History

United Kingdom
- Builder: Blackmore & Co., Sulkea, Calcutta
- Launched: 17 February 1813
- Fate: Sold at Java

General characteristics
- Tons burthen: 330, or 333, or 35365⁄94 (bm)
- Length: 103 ft 2 in (31.4 m)
- Beam: 27 ft 9 in (8.5 m)
- Notes: Teak-built

= Swallow (1813 ship) =

Swallow was launched at Calcutta in 1813. She sailed to England and then traded between England and India under a license from the British East India Company (EIC) through 1824. She returned to Calcutta registry and at some point after 1824 was sold in Java.

==Career==
In 1813 the EIC had lost its monopoly on the trade between India and Britain.

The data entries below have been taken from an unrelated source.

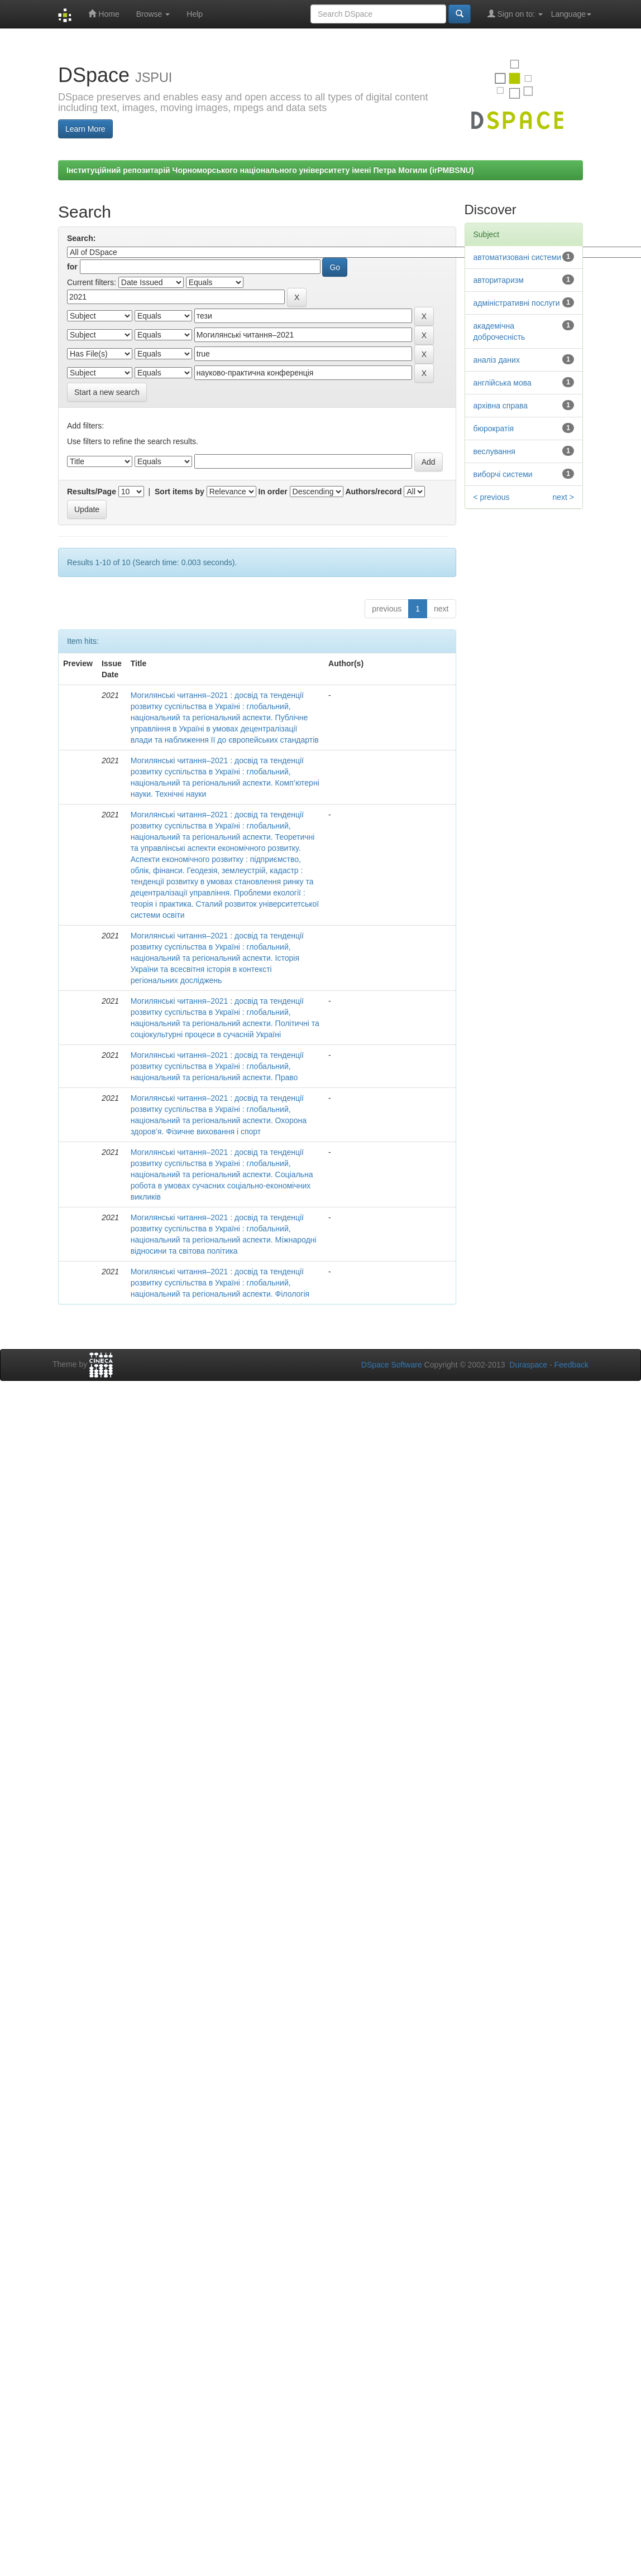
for (72, 266)
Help (194, 13)
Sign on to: (515, 13)
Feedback (571, 1364)
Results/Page (91, 491)
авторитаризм (498, 280)
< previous (491, 497)
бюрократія (493, 428)
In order (273, 491)
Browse (153, 13)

British ships were then free to sail to India or the Indian Ocean under a license from the EIC.

Swallow first appeared in Lloyd's Register (LR) in 1815.

| Year | Master | Owner | Trade | Source |
|---|---|---|---|---|
| 1815 | Brodie | Brodie & Co. | London-India | LR |
| 1816 | Brodie Watson | Hook & Co. | London–India | LR |
| 1820 | Watson | Hook & Co. | London–India | LR; London–Madras |
| 1824 | Watson | Hook & Co. | London–India | LR; London–Madras |

Swallow was no longer listed in LR after 1824.

==Fate==
At some point Swallow was sold to new owners in Java.